***** EXTRACT
Will SSIS work well for importing to multiple tables?

I won't have access to SSIS until tomorrow so I thought I'd ask for advice before I start work on this project.
We currently use Access to store our data. It's not stored in a relational format so it's an awful mess. We want to move to a centralized database (SQL Server 2008 R2), which would require rewriting much of our codebase (which, incidentally, is also an awful mess.) Due to a time constraint, well before that can be done we are going to need to get a centralized database set up solely for the purpose of on-demand report generation for a client. So, our applications will still be running on Access. Instead of:
Receive data -> Import to Access initial file with one table -> Data processing -> Access result file with one table -> Report generation
The goal is:
Receive data -> Import to Access initial file with one table -> Import initial data to multiple tables in SQL Server -> Export Access working file with one table -> Data processing -> Access result file -> Import result to multiple tables in SQL Server -> Report generation whenever
We're going to use SSRS for the reporting component, which seems like it'll be straightforward enough. I'm not sure if SSIS alone would work well for splitting the Access data up into numerous tables, or if everything should be imported into a staging table with SSIS and then split up with stored procedures, or if I'll need to be writing a standalone application for this.
Haven't done much of any work with SQL Server before, so any advice is appreciated.
In SSIS package, you can write code (e.g. C#) to do your own/custom data transformations. However, SSIS comes with built-in transformations that may be good for your needs. SSIS is very powerful and flexible. Actually, you may do pretty much anything you want with the data in SSIS.
The high level workflow for your task could like like the following:
1. Connect to the data source and pull the data
2. Transform the data
3. Output data to the destination data source
You certainly can split a data flow into two separate branches and send it to two destinations. All you need to do is put a multi-cast in the dataflow and then the bulk of the transformations will happen after that.
From what you've said, however, a better solution might be to use the Access tables as a staging database and then grab the data from there and send it to SQL Server. That would mean two data flows but it will be a cleaner implementation.

Methods of maintaining sample data in a database

Firstly, let me apologize for the title, as it probably isn't as clear as I think it is.
What I'm looking for is a way to keep sample data in a database (SQL, 2005 2008 and Express) that get modified every so often. At present I have a handful of scripts to populate the database with a specific set of data, but every time the database is changed all the scripts have to be more or less rewritten and I was looking for some alternatives.
I've seen a number of tools and other software for creating sample data in a database, some free and some not. Are there any other methods I haven’t considered?
Thanks in advance for any input.
Edit: Also, if anyone has any advice at all in dealing with keeping data in sync with a changing application or database, that would be of some help as well.
If you are looking for tools for SQL server, go visit Red Gate Software, they have the best tools. They have a data compare tool that you can use to keep lookup type tables up-to-date and a SQL compare tool that you can use to keep the tables synched up between two datbases. So using SQL data compare, create a datbase with all the sample data you want. Then periodically refresh your testing db (or your prod db if these are strictly lookup type tables) using the compare tool.
I also like the alternative of having a script (you can use Red Gate's tool to create scripts) because that means you can store this info in your source control and use it as part of a deployment package to other servers.
You could save them in another database or the same db in different tables distinguished by the name, like employee_test
Joseph,
Do you need to keep just the data in sync, or the schema as well?
**********
***** MATERIAL SHOWN
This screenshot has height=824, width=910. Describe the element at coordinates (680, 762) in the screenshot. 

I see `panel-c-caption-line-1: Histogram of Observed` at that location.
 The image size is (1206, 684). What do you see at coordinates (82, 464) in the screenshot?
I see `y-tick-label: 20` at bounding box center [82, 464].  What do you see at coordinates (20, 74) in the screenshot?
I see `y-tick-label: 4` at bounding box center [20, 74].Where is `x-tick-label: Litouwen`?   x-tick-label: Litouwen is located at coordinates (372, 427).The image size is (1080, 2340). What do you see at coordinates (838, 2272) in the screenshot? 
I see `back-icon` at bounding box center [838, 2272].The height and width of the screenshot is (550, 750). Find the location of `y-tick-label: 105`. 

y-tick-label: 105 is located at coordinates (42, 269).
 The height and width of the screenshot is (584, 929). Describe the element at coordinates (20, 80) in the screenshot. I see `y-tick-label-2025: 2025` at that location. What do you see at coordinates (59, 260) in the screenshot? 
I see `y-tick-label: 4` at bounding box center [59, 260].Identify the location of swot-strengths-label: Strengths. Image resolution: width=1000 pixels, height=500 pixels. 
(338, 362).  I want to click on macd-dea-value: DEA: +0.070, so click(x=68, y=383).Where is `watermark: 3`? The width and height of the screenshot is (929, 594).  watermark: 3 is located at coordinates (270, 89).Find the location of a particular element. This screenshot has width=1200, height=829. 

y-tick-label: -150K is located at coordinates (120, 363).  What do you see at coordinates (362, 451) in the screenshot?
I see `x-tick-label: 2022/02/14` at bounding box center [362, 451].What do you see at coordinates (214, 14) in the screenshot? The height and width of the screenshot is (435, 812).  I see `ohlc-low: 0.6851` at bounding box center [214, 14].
**********
_TASK LIST_
**A.** Transcribe the passage of the SQL Server forum excerpt that begins at the words "From what you've" and stops after "a cleaner implementation.".
**B.** Go on with the SQL Server forum excerpt from the point where it stops.

_ANSWER SET_
**A.**
From what you've said, however, a better solution might be to use the Access tables as a staging database and then grab the data from there and send it to SQL Server. That would mean two data flows but it will be a cleaner implementation.

**B.**
One solution to the data question would be SQL Server snapshots. You create a snapshot of your initial configuration, so any changes to the "real" database don't show up in the snapshot. Then, when you need to reset the table, select from the snapshot into a new table. I'm not sure how it will work if the schema changes, but it might be worth a try.
For generation of sample data, the Database project in Visual Studio has functionality that will create fake/random data.
Let me know if this make sense.
Erick

Create a database from another database?

Is there an automatic way in SQL Server 2005 to create a database from several tables in another database? I need to work on a project and I only need a few tables to run it locally, and I don't want to make a backup of a 50 gig DB.
UPDATE
I tried the Tasks -> Export Data in Management studio, and while it created a new sub database with the tables I wanted, it did not copy over any table metadata, ie...no PK/FK constraints and no Identity data (Even with Preserve Identity checked).
I obviously need these for it to work, so I'm open to other suggestions. I'll try that database publishing tool.
I don't have Integration Services available, and the two SQL Servers cannot directly connect to each other, so those are out.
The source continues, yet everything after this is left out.